_Provided passage_
####

Even so, September 11 could not have changed the course of history to the extent that it has if President Bush had not responded to it the way he did. He declared war on terrorism, and under that guise implemented a radical foreign-policy agenda whose underlying principles predated the tragedy. Those principles can be summed up as follows: International relations are relations of power, not law; power prevails and law legitimizes what prevails. The United States is unquestionably the dominant power in the post-Cold War world; it is therefore in a position to impose its views, interests, and values. The world would benefit from adopting those values, because the American model has demonstrated its superiority. The Clinton and first Bush Administrations failed to use the full potential of American power. This must be corrected; the United States must find a way to assert its supremacy in the world.

This foreign policy is part of a comprehensive ideology customarily referred to as neoconservatism, though I prefer to describe it as a crude form of social Darwinism. I call it crude because it ignores the role of cooperation in the survival of the fittest, and puts all the emphasis on competition. In economic matters the competition is between firms; in international relations it is between states. In economic matters social Darwinism takes the form of market fundamentalism; in international relations it is now leading to the pursuit of American supremacy.

Not all the members of the Bush Administration subscribe to this ideology, but neoconservatives form an influential group within it. They publicly called for the invasion of Iraq as early as 1998. Their ideas originated in the Cold War and were further elaborated in the post-Cold War era. Before September 11 the ideologues were hindered in implementing their strategy by two considerations: George W. Bush did not have a clear mandate (he became President by virtue of a single vote in the Supreme Court), and America did not have a clearly defined enemy that would have justified a dramatic increase in military spending.

September 11 removed both obstacles. President Bush declared war on terrorism, and the nation lined up behind its President. Then the Bush Administration proceeded to exploit the terrorist attack for its own purposes. It fostered the fear that has gripped the country in order to keep the nation united behind the President, and it used the war on terrorism to execute an agenda of American supremacy. That is how September 11 changed the course of history.

Exploiting an event to further an agenda is not in itself reprehensible. It is the task of the President to provide leadership, and it is only natural for politicians to exploit or manipulate events so as to promote their policies. The cause for concern lies in the policies that Bush is promoting, and in the way he is going about imposing them on the United States and the world. He is leading us in a very dangerous direction.

####

_Data_
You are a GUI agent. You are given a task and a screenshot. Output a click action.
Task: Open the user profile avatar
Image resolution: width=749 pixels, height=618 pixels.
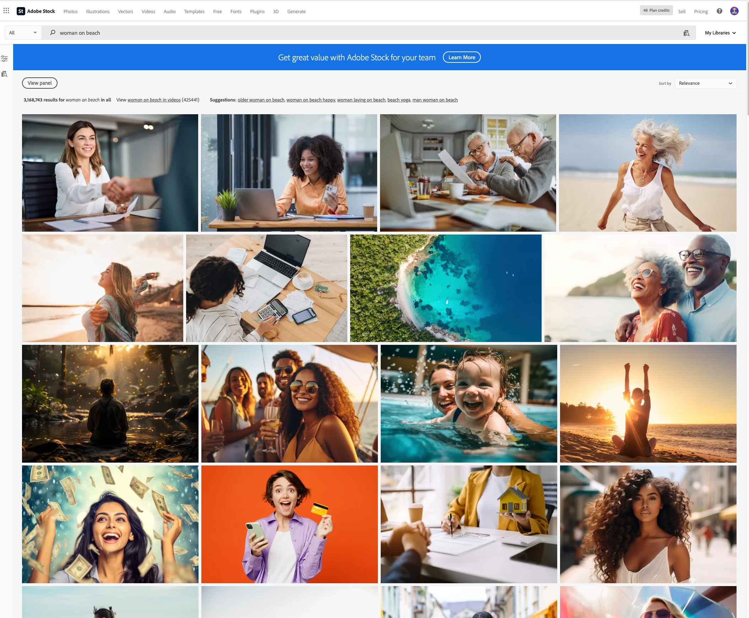pos(734,11)
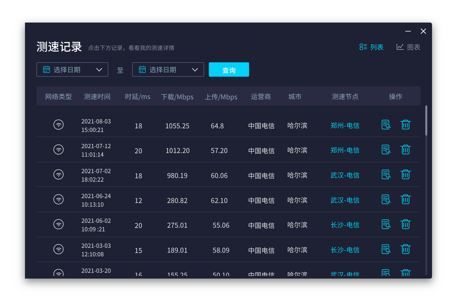Viewport: 457px width, 306px height.
Task: Select the 测速时间 column header
Action: point(97,97)
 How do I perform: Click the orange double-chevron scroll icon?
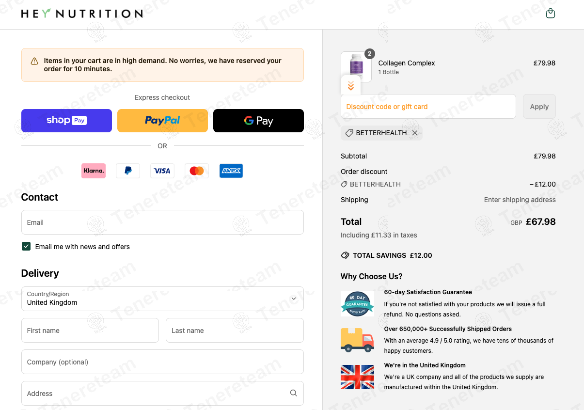click(351, 86)
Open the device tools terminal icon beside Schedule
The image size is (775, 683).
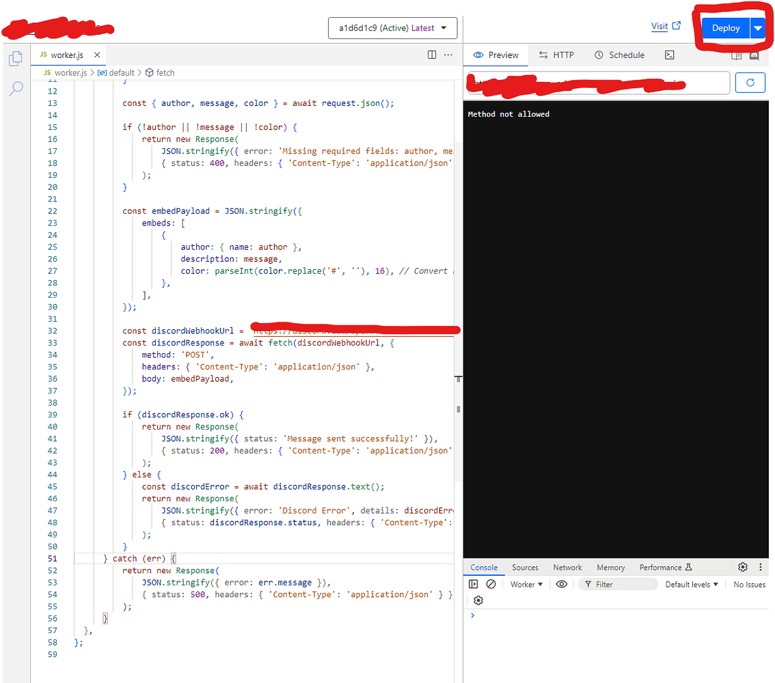click(669, 55)
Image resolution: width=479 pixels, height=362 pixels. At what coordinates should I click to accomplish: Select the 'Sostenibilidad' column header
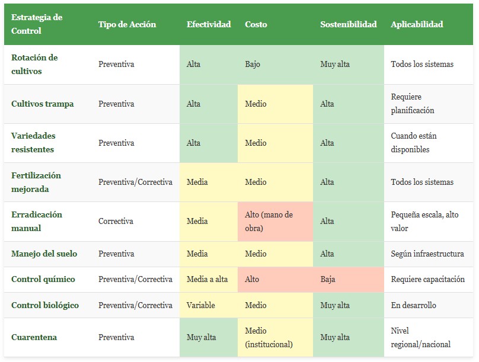pyautogui.click(x=349, y=24)
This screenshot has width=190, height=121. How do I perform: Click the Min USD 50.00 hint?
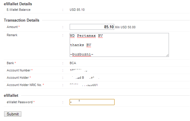point(125,27)
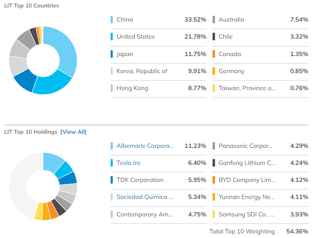Click the Chile dark gray swatch
The height and width of the screenshot is (238, 319).
[x=214, y=37]
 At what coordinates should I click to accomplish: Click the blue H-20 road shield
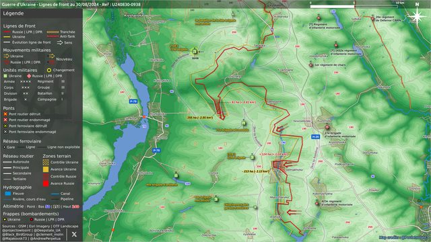(316, 136)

####

_Task to complete_
Answer these about the passage on September 11 and Bush's foreign policy:
(a) In what year did neoconservatives publicly call for the invasion of Iraq?
(b) What form does social Darwinism take in economic matters?
(c) What two things held the ideologues back before September 11?
Answer from the text only, not from the items.

_Written solution_
(a) 1998.
(b) Market fundamentalism.
(c) George W. Bush did not have a clear mandate, and America did not have a clearly defined enemy that would have justified a dramatic increase in military spending.